= Saved entries =
•••••
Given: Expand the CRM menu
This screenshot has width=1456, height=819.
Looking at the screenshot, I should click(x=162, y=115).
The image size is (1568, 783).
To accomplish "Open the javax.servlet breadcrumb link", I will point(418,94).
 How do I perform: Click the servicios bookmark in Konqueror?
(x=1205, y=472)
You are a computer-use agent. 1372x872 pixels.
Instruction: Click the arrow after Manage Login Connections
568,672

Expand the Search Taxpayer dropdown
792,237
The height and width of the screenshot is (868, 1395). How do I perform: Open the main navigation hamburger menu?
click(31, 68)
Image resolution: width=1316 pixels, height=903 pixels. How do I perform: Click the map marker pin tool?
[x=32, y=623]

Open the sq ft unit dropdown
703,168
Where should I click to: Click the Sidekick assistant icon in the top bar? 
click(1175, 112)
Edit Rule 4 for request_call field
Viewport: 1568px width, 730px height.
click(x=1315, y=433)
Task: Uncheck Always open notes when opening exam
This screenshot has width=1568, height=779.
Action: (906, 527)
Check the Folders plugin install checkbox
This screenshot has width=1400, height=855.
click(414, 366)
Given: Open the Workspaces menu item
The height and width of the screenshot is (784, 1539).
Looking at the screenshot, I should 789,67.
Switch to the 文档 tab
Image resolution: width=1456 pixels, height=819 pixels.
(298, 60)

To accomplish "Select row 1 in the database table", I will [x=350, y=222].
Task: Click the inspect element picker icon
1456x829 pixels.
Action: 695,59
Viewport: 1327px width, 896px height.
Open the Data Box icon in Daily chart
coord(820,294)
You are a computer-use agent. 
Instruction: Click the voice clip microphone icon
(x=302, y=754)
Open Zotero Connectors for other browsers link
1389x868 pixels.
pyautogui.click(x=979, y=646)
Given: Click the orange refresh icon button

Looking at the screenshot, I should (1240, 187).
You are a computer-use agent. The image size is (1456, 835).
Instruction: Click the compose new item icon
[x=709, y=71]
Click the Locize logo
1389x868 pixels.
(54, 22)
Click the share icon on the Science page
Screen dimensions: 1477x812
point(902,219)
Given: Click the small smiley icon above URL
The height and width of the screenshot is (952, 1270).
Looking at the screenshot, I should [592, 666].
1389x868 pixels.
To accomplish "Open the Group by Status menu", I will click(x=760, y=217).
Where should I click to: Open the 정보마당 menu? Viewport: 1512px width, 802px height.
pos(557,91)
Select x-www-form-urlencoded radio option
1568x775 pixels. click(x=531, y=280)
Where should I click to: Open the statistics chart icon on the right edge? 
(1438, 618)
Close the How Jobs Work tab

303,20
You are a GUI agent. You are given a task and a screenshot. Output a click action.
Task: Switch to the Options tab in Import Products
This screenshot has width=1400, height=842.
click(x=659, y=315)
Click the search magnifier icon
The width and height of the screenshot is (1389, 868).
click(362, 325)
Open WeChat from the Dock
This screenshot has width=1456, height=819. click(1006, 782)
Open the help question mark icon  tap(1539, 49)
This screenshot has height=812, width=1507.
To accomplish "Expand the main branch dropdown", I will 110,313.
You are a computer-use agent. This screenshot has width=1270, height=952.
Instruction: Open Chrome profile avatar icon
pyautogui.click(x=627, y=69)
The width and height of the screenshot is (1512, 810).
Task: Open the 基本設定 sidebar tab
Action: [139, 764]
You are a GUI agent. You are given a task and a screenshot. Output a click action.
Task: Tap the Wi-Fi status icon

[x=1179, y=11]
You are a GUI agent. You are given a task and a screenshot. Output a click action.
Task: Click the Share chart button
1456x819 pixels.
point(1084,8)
•••••
= ASSIGNMENT =
The data should be transcribed exactly, line for line.

= THE ANSWER =
Given: Expand the CRM menu
This screenshot has width=1456, height=819.
Looking at the screenshot, I should click(x=162, y=115).
The image size is (1568, 783).
To accomplish "Open the javax.servlet breadcrumb link", I will point(418,94).
 How do I perform: Click the servicios bookmark in Konqueror?
(x=1205, y=472)
You are a computer-use agent. 1372x872 pixels.
Instruction: Click the arrow after Manage Login Connections
568,672

Expand the Search Taxpayer dropdown
792,237
The height and width of the screenshot is (868, 1395). How do I perform: Open the main navigation hamburger menu?
click(31, 68)
Image resolution: width=1316 pixels, height=903 pixels. How do I perform: Click the map marker pin tool?
[x=32, y=623]

Open the sq ft unit dropdown
703,168
Where should I click to: Click the Sidekick assistant icon in the top bar? 
click(1175, 112)
Edit Rule 4 for request_call field
Viewport: 1568px width, 730px height.
click(x=1315, y=433)
Task: Uncheck Always open notes when opening exam
This screenshot has width=1568, height=779.
Action: (906, 527)
Check the Folders plugin install checkbox
This screenshot has width=1400, height=855.
click(414, 366)
Given: Open the Workspaces menu item
The height and width of the screenshot is (784, 1539).
Looking at the screenshot, I should 789,67.
Switch to the 文档 tab
Image resolution: width=1456 pixels, height=819 pixels.
(298, 60)

To accomplish "Select row 1 in the database table", I will [x=350, y=222].
Task: Click the inspect element picker icon
1456x829 pixels.
Action: 695,59
Viewport: 1327px width, 896px height.
Open the Data Box icon in Daily chart
coord(820,294)
You are a computer-use agent. 
Instruction: Click the voice clip microphone icon
(x=302, y=754)
Open Zotero Connectors for other browsers link
1389x868 pixels.
pyautogui.click(x=979, y=646)
Given: Click the orange refresh icon button

Looking at the screenshot, I should (1240, 187).
You are a computer-use agent. The image size is (1456, 835).
Instruction: Click the compose new item icon
[x=709, y=71]
Click the Locize logo
1389x868 pixels.
(54, 22)
Click the share icon on the Science page
Screen dimensions: 1477x812
point(902,219)
Given: Click the small smiley icon above URL
The height and width of the screenshot is (952, 1270).
Looking at the screenshot, I should [592, 666].
1389x868 pixels.
To accomplish "Open the Group by Status menu", I will click(x=760, y=217).
Where should I click to: Open the 정보마당 menu? Viewport: 1512px width, 802px height.
pos(557,91)
Select x-www-form-urlencoded radio option
1568x775 pixels. click(x=531, y=280)
Where should I click to: Open the statistics chart icon on the right edge? 
(1438, 618)
Close the How Jobs Work tab

303,20
You are a GUI agent. You are given a task and a screenshot. Output a click action.
Task: Switch to the Options tab in Import Products
This screenshot has width=1400, height=842.
click(x=659, y=315)
Click the search magnifier icon
The width and height of the screenshot is (1389, 868).
click(362, 325)
Open WeChat from the Dock
This screenshot has width=1456, height=819. click(1006, 782)
Open the help question mark icon  tap(1539, 49)
This screenshot has height=812, width=1507.
To accomplish "Expand the main branch dropdown", I will 110,313.
You are a computer-use agent. This screenshot has width=1270, height=952.
Instruction: Open Chrome profile avatar icon
pyautogui.click(x=627, y=69)
The width and height of the screenshot is (1512, 810).
Task: Open the 基本設定 sidebar tab
Action: [139, 764]
You are a GUI agent. You are given a task and a screenshot. Output a click action.
Task: Tap the Wi-Fi status icon

[x=1179, y=11]
You are a GUI agent. You are given a task and a screenshot. Output a click action.
Task: Click the Share chart button
1456x819 pixels.
point(1084,8)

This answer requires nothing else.